Da nämlich spielte Hackls europäische Festivalband noch als nicht im Programm stehende Zugabe fünf kurze Stücke, die die New Yorker Freunde Mark Egan, Gene Pritsker, David Taylor, John Clark und Jane Getter teilweise erst tags zuvor geschickt hatten. Das demonstrierte, was nur der Jazz kann: Zuvor einmal kurz durchgespielt, gerannen diese Stücke auf der Bühne zum fulminanten Höhepunkt mit echtem Bläser-Wahnsinn, insbesondere mit Christoph Schweizers Posaunen-„Solo of the Festival“ bei Taylor grandioser Schubert-Doppelgänger-Bearbeitung „Double D“.

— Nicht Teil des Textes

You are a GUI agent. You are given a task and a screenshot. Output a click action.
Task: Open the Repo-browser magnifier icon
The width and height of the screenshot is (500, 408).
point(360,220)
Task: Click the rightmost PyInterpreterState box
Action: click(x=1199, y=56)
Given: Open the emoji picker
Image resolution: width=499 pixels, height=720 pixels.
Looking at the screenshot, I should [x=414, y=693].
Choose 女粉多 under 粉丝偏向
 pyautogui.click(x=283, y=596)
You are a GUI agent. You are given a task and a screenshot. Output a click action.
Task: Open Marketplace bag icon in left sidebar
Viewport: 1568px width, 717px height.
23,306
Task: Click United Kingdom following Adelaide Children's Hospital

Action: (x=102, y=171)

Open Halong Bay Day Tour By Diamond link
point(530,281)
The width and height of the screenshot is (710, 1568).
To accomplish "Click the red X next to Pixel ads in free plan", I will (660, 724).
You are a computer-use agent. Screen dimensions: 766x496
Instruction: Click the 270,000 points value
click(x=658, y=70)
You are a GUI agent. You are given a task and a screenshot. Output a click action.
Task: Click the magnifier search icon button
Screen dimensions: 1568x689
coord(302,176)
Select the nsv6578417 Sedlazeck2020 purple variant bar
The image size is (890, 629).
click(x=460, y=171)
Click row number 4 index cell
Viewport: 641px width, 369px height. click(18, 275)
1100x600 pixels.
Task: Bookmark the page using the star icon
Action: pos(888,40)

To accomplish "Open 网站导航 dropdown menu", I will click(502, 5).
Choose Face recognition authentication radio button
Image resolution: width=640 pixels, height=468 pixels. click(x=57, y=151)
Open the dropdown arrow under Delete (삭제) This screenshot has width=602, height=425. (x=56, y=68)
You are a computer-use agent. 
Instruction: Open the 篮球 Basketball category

Mit Blick darauf wie auf das gesamte Festival war man hinterher jedenfalls beglückt, wie Hackl aus der Not eine Tugend gemacht und sein Diktum mit Leben erfüllt hatte: „Man muss nicht im trauernden Notprogramm erstarren, sondern kann einen kreativen Prozess einleiten.“ Nachzuschauen übrigens auf den von hamburg.stream auf Facebook eingestellten Streams (Link auf www.outreachmusic.org). Oder für die, die einen Ausflug nach Österreich einplanen können, noch einmal live am 13. August, wenn Hackl mit dem herausragenden argentinischen Pianisten Leo Genovese und dem Stepptänzer Max Pollak die Schwazer Innenstadt bespielt.